👋 Howdy! Welcome to the v 0.2.0
of Jekyll::Cover
, a custom command to build og:image
for new posts through the command line.
I did not want to open Figma anymore, and decided that running something like jekyll cover --path /path/to/my/post/
would be faster! And building the gem would be more fun.
Here's a sample of an image built with Jekyll::Cover
.
This picture is a mix of rmagick
canvas and image manipulation, a couple of .png
s stored on my website (namely the picture of my face, and the hand-drawn mountain), and the text is extracted from the post's front matter.
This gem does a few things:
- takes a path as argument,
- parse the relevant post for necessary information such as a title, a date, etc...

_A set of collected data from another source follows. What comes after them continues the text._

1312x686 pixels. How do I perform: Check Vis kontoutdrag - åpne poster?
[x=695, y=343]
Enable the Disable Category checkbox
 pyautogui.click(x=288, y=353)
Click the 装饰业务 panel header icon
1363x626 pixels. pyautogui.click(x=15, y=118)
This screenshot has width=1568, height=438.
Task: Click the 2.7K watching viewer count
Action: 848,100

- build an image from scratch through a mix of instructions and images w/
rmagick
, - build the folder structure if need be to store the image,
- add the path of the new image to the post.
Want to use Jekyll::Cover
with your Jekyll blog? Here how to do it:
- Read the Disclaimers section below: the gem is as of now, only a proof-of-concept. Be aware of its shortcomings.
- Fork the gem and clone the gem on your local machine.
- Add the gem to your gemfile
group :jekyll_plugins do
gem 'jekyll-cover', git: 'https://github.com/your_username/jekyll-cover.git', branch: 'main'
end
- Run
bundle install
- You can use the
jekyll cover
command! ✨
bundle exec jekyll cover -p _posts/path-to-your-new-post.md
- Check your setup or change the gem's code accordingly
- Your posts front matter should have a
cover_image
variable. - Your images should be stored in a
/media
folder. - Check the
Jekyll::Cover::CoverImage::CATEGORIES_DECORS
constant: those are files I use to decorate my cover image based on the post category. You should change those. - Check the
Jekyll::Cover::FrontMatter::DEFAULT_VARIABLES
constant. You might want to change its content.
I'll probably make it more usable for others in the future, but for now, it's mostly a personal proof of concept.
Update 10 Jul 2024: V 0.2.0
is out!
V 0.2.0
does exactly the same thing as v0.1.0, but better 😜:
- cleaner abstractions w/ cleaner APIs
- better validations and return errors: Is your command valid? Do you already have an image linked to your post? etc...
- less resource intensive for generating the image.
Still a lot of rough edges, but I'm happy to move toward a more flexible command that'll eventually allow other people to use the gem off the shelf.
The idea for building a gem was born from my own itch ("How can I generate posts' cover images with a Jekyll command?") and from reading Rebuilding Rails by Noah Gibbs.